▸ REQUIRED WORK:
Please rewrite everything from the row containing "Where should I click to: Open the NBA" down to the one containing "(x=48, y=147)", changing "screenshot" to "image" and keeping all else the same. Omit the pictures from your answer.

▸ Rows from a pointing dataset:
____

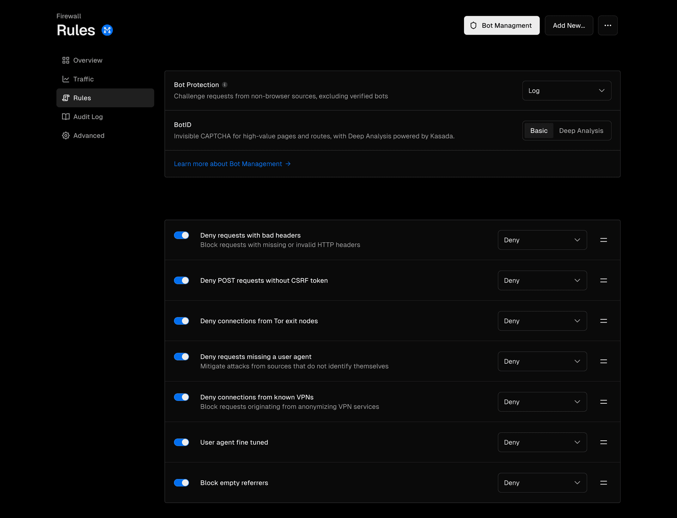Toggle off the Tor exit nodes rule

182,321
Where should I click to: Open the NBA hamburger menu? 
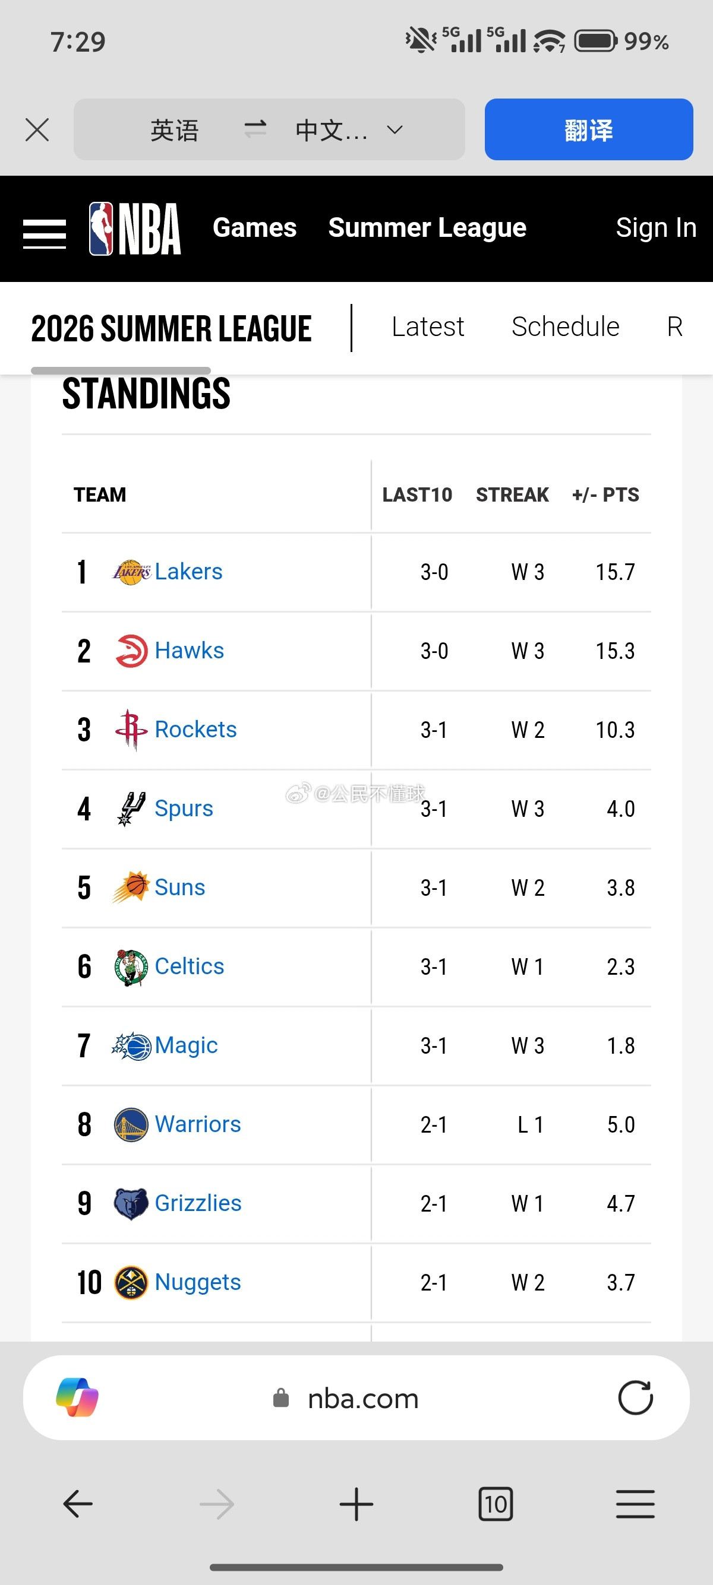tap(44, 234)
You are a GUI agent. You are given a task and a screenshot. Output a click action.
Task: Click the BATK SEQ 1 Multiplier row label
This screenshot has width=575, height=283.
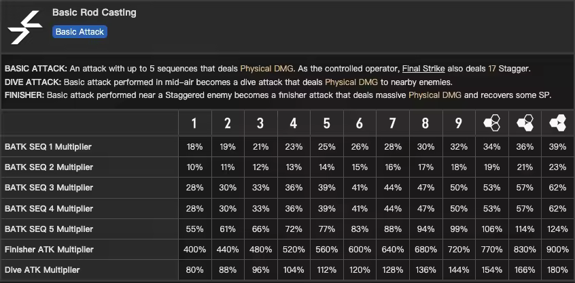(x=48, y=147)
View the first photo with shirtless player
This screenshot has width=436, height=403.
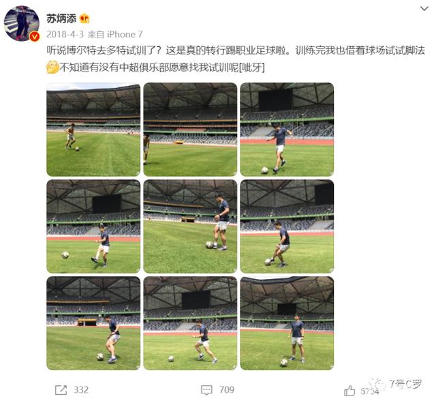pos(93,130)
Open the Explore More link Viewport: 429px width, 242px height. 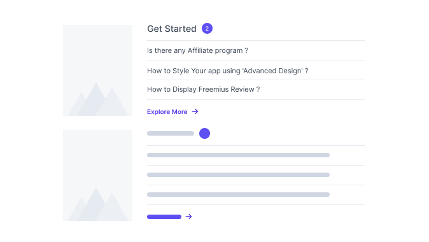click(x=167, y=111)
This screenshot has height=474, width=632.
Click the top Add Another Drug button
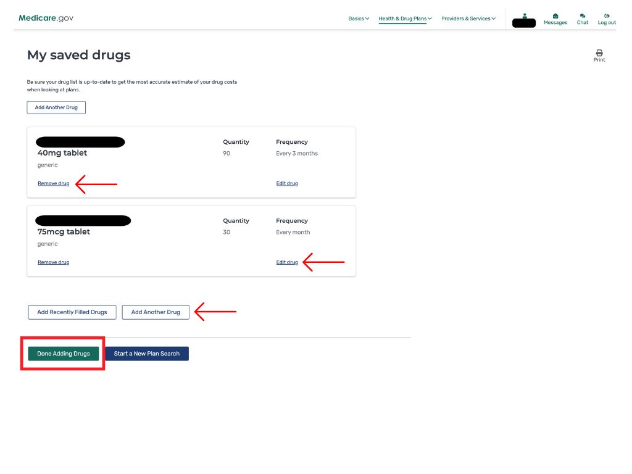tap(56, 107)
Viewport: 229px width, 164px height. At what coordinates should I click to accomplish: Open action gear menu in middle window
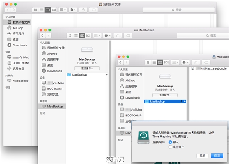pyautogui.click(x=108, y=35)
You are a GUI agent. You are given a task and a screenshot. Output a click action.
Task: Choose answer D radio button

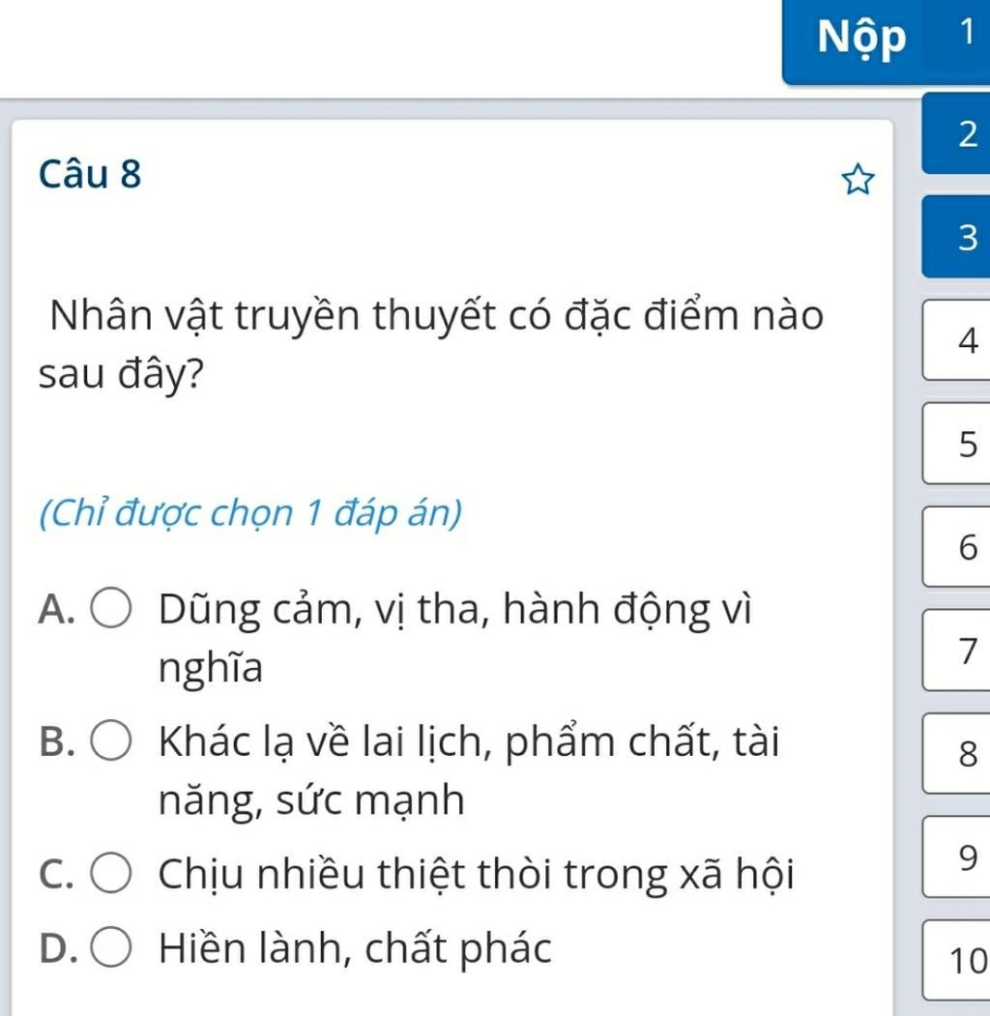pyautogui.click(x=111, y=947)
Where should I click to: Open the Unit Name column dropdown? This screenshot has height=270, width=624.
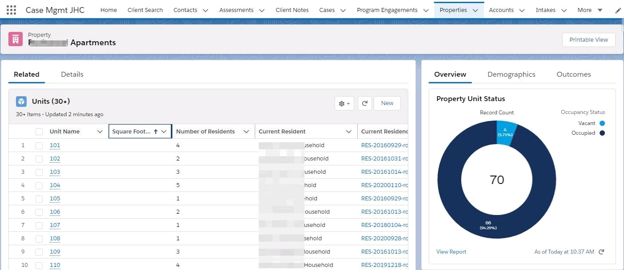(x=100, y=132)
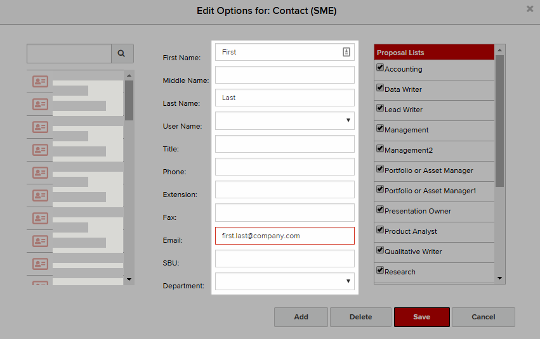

____

▸ COMPLETED TASK:
Where should I click to: Open the NBA hamburger menu? 
tap(44, 234)
You are a GUI agent. You are given a task and a image. Output a click action.
Task: Click the BATK SEQ 1 Multiplier row label
This image has width=575, height=283.
(x=48, y=147)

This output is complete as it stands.